Identity Management サーバーは移行モードで実行するように設定してから、移行スクリプトを使用することができます。詳しくは、Migrating an LDAP server to IdM を参照してください。
4.4.7. LDAP から IdM への移行パフォーマンスの改善
LDAP の移行は、基本的には、IdM サーバー内の 389 Directory Server (DS) インスタンスに対する特殊なインポート操作です。インポート操作のパフォーマンスを向上させるために、389 DS インスタンスをチューニングすると、移行パフォーマンス全体を改善できます。
インポートのパフォーマンスに直接影響を与えるパラメーターは、以下の 2 つです。
nsslapd-cachememsize
属性。エントリーキャッシュに使用できるサイズを定義します。これは、キャッシュメモリーの合計サイズの 80% に自動的に設定されるバッファーです。大規模なインポート操作の場合は、このパラメーターを増やし、メモリーキャッシュ自体も増やすことができます。これにより、多数のエントリーや、大きな属性を持つエントリーを処理する際に、ディレクトリーサービスの効率が向上します。dsconf
コマンドを使用して属性を変更する方法の詳細は、Adjusting the entry cache size を参照してください。システム
ulimit
設定オプションは、システムユーザーに許可されるプロセスの最大数を設定します。大規模なデータベースの処理が制限を超える可能性があります。これが発生した場合は、値を上げます。[root@server ~]# ulimit -u 4096
4.4.8. LDAP から IdM への移行シーケンス
IdM に移行する場合は、主に 4 つの手順がありますが、順序は、サーバー とクライアント のどちらを最初に移行するかによって異なります。

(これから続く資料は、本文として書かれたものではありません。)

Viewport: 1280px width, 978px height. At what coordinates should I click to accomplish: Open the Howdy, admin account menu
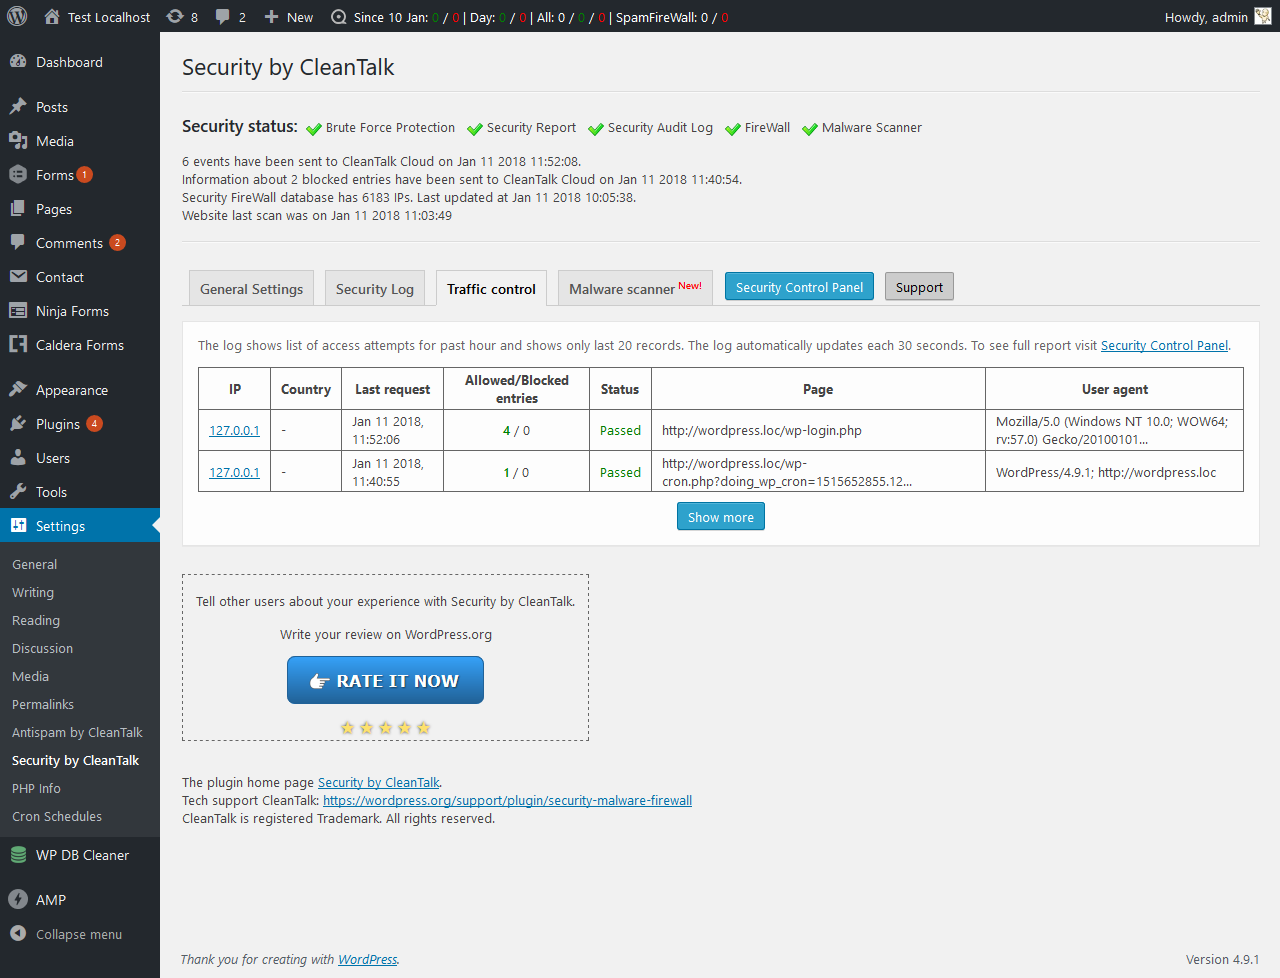click(x=1206, y=17)
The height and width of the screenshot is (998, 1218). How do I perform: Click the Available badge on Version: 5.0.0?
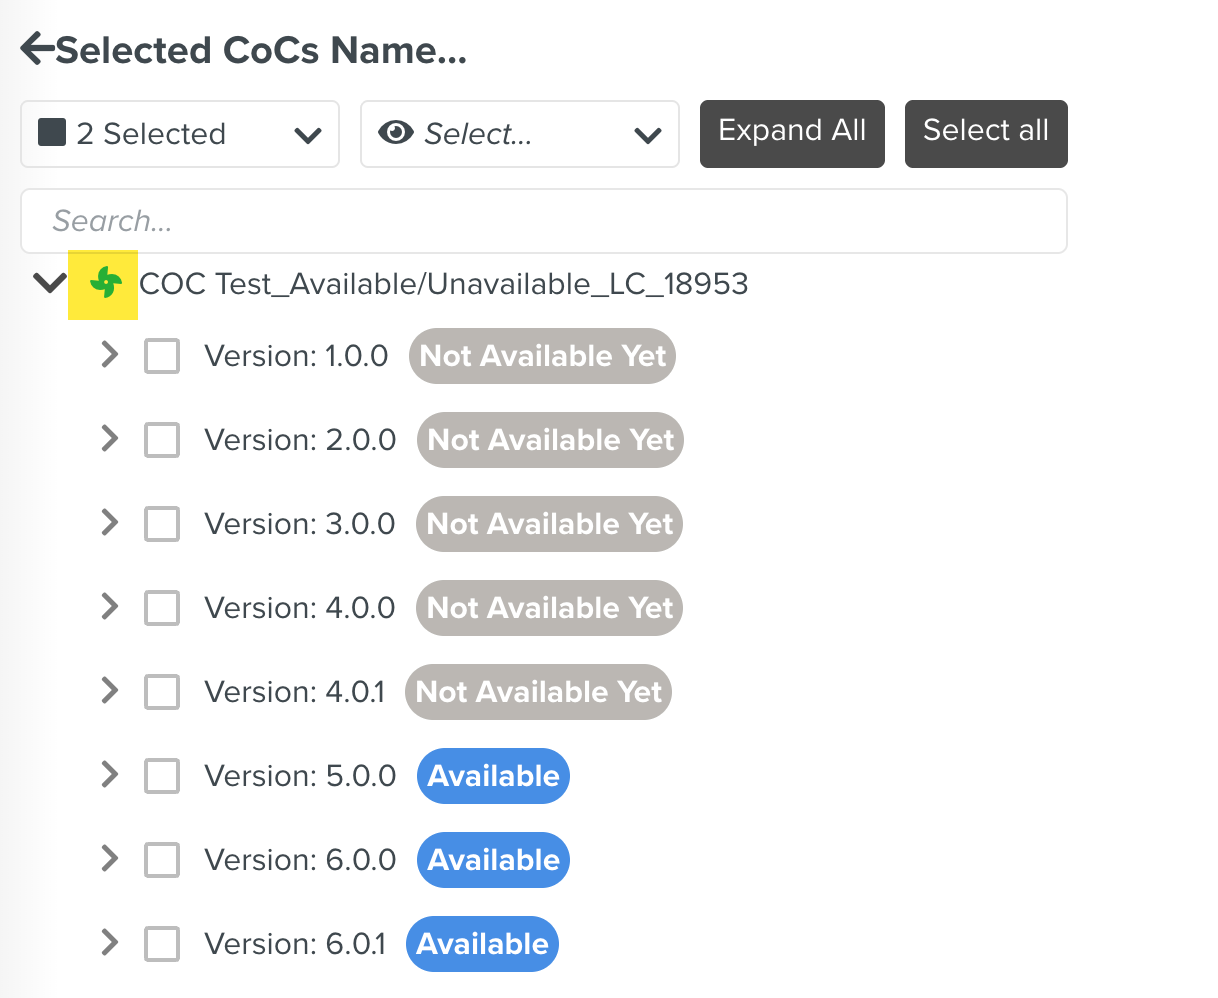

クライアントファーストおよびサーバーファーストの両方の移行では、一般的な移行手順が提供されますが、すべての環境で機能するとは限りません。実際の LDAP 環境を移行する前に、テスト用の LDAP 環境を設定して移行プロセスの検証を行ってください。
- クライアントファースト移行
SSSD は、Identity Management (IdM) サーバーが設定される際に、クライアント設定を変更するために使用されます。
- SSSD をディプロイします。
- クライアントが現在の LDAP サーバーに接続し IdM にフェイルオーバーするよう再設定を行います。
- IdM サーバーをインストールします。
-
IdM
ipa migrate-ds
スクリプトを使用してユーザーデータを移行します。これによりデータが LDAP ディレクトリーからエクスポートされ、IdM スキーマ用にフォーマット化されて IdM にインポートされます。 - LDAP サーバーをオフラインにし、クライアントが IdM に透過的にフェイルオーバーできるようにします。
- サーバーファースト移行
LDAP から IdM への移行が最初に行われます。
- IdM サーバーをインストールします。
-
IdM
ipa migrate-ds
スクリプトを使用してユーザーデータを移行します。これによりデータが LDAP ディレクトリーからエクスポートされ、IdM スキーマ用にフォーマット化されて IdM にインポートされます。 - オプション:SSSD をディプロイします。
クライアントが IdM に接続するよう再設定を行います。LDAP サーバーと単純に差し替えることはできません。IdM ディレクトリーツリー (およびユーザーエントリーの DN) は以前のディレクトリーツリーとは異なります。
クライアントの再設定は必要ですが、直ちに再設定を行う必要はありません。更新したクライアントは IdM サーバーをポイントし、他のクライアントは旧 LDAP ディレクトリーをポイントするためデータ移植後に適度なテストと移行段階を持たせることができます。
注記LDAP ディレクトリーと IdM サーバーを長期に渡っては並行稼動させないでください。2 つのサービス間でユーザーデータの整合性が失われる危険を招くことになります。